No Rio, Ubirajara foi garçom, dançarino e até cantor em boates então famosas na Zona Sul, como Bataklan, Carinhoso e Assirius – onde ele garante ter se apresentado ao lado de Maysa. Também foi calouro do Chacrinha e um dos leopardos da Rogéria. Casou nove vezes e diz ter tido namoradas famosas como as atrizes Sandra Bréa e Elke Maravilha. “Não sei te dizer como despertou minha mediunidade. Quando vi, já estava aqui”, diz ele. Suas primeiras “clientes” foram as professoras do primário que teriam ficado impressionadas com sua capacidade de vidência, que ele praticou a vida inteira.

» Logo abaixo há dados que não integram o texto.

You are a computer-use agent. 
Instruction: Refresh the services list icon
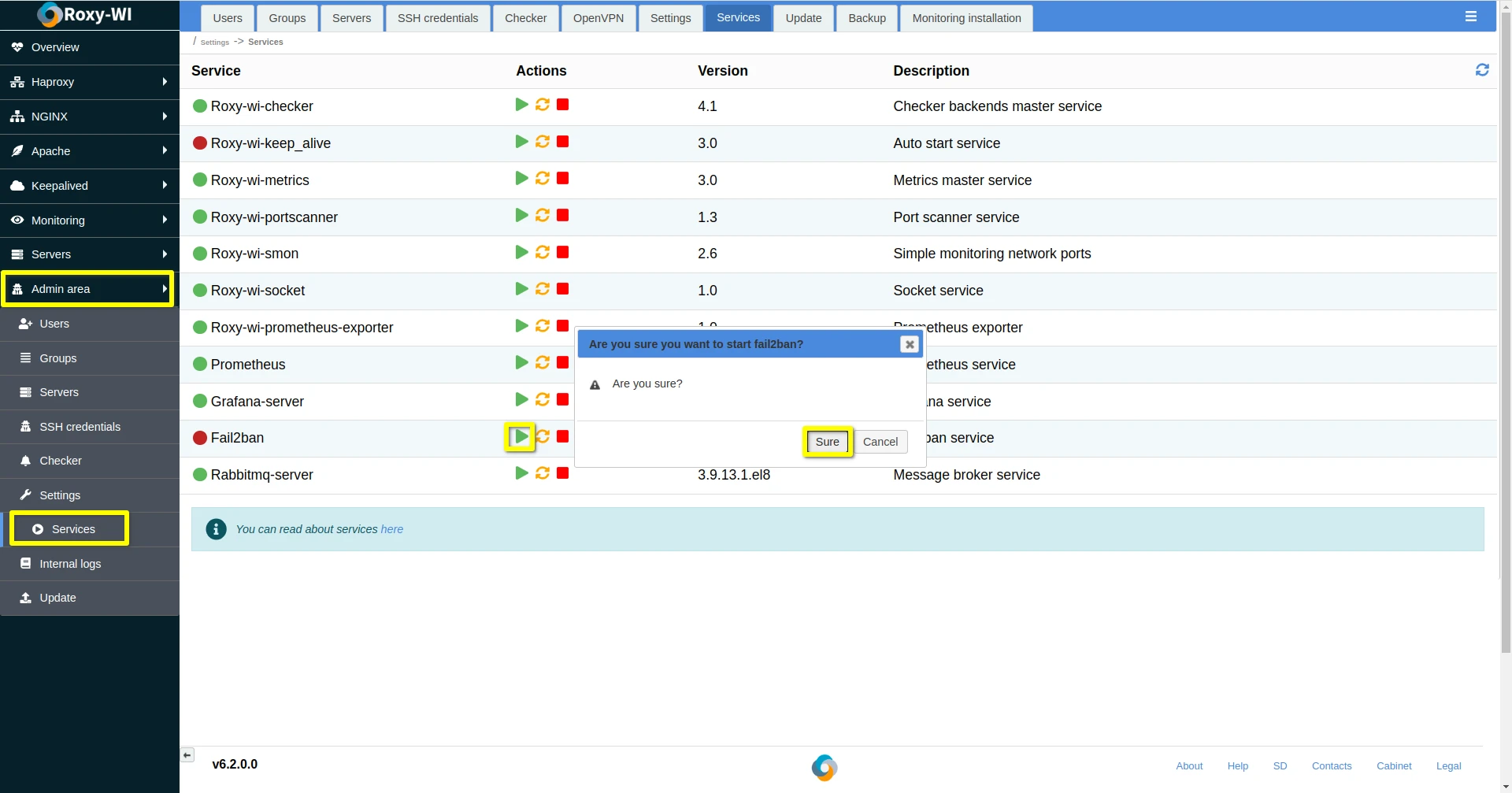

Ganhou o casarão por gratidão, depois de aliviar os sintomas de síndrome de Down da filha do antigo dono. “De vez em quando eu também me comunico com pessoas que foram embora. Principalmente com pessoas que não estão aceitando que partiram. Eu faço muita corrente aqui, muita oração, mostro caminhos”, explica ele. Sobre a fé no Tinhoso, o mago afirma que Lúcifer teria encarnado em São Tiago Menor, o irmão de Jesus. “Inventaram essa história de capeta para jogar na conta dele tudo que não presta. Ele não faz o mal. O mal está no homem, que é mesquinho. Uma vez fiz um comentário numa entrevista para uma revista que virou manchete: Demo é Amor”, recorda, rindo.

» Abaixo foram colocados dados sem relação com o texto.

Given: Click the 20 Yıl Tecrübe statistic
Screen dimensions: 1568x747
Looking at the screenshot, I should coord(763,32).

“Ele é maravilhoso. Uma vez salvou o bebê de uma amiga que estava no Copa D”Or desenganado. Ele mandou trazer o bebê e viu que o esposo dela, um general já falecido, estava obsediando a criança porque depois que morreu descobriu que o filho não era dele, era na verdade do amante dele”, afirma a publicitária Carla Carvalho enquanto aguardava sua consulta: “Ele arranca coisas de você que você chora. E quando ele recebe o Tranca Rua é algo maravilhoso. Mas ele é rígido, se desobedecer, e seguir outro caminho, o problema é seu. Eu tenho seguido os conselhos dele há 20 anos e está tudo dando certinho”.

Naturalmente nem tudo são flores nem na Casa do Mago. O imóvel já sofreu meia dúzia de atentados. Um deles por quatro dias seguidos. São pedras, coquetéis molotov e até tiros, disparados geralmente à noite quando a casa parece uma árvore de Natal devido ao uso excessivo de luzes led em todas as cores. “Com o crescimento do movimento neopentecostal, aumentou muito a agressividade contra os terreiros de umbanda. Isso aqui só está aberto porque está neste endereço. Se estivéssemos na Zona Norte, com essas imagens expostas, certamente já teríamos sido incendiados”, garante ele.

A antiga fama de caveira de burro do local foi revertida pelo mago graças a uma intervenção mediúnica. “Aqui foi restaurante, clínica de aborto, nada dava certo. Até que eu soube que o problema era causado por uma mulher que certa vez se encheu de droga e depois se jogou lá do terceiro andar da casa, morrendo em seguida. As pessoas a ouviam gritando à noite: saiam daqui, a casa é minha”, lembra ele. Uma noite, o Mago (diz) foi ao último andar com um copo d’água e uma vela nas mãos e, após um papo cabeça com o espírito da falecida, entrou em acordo para que ambos compartilhassem o pedaço. Para quem gosta e acredita numa boa história sem pé nem cabeça, esse é o lugar certo.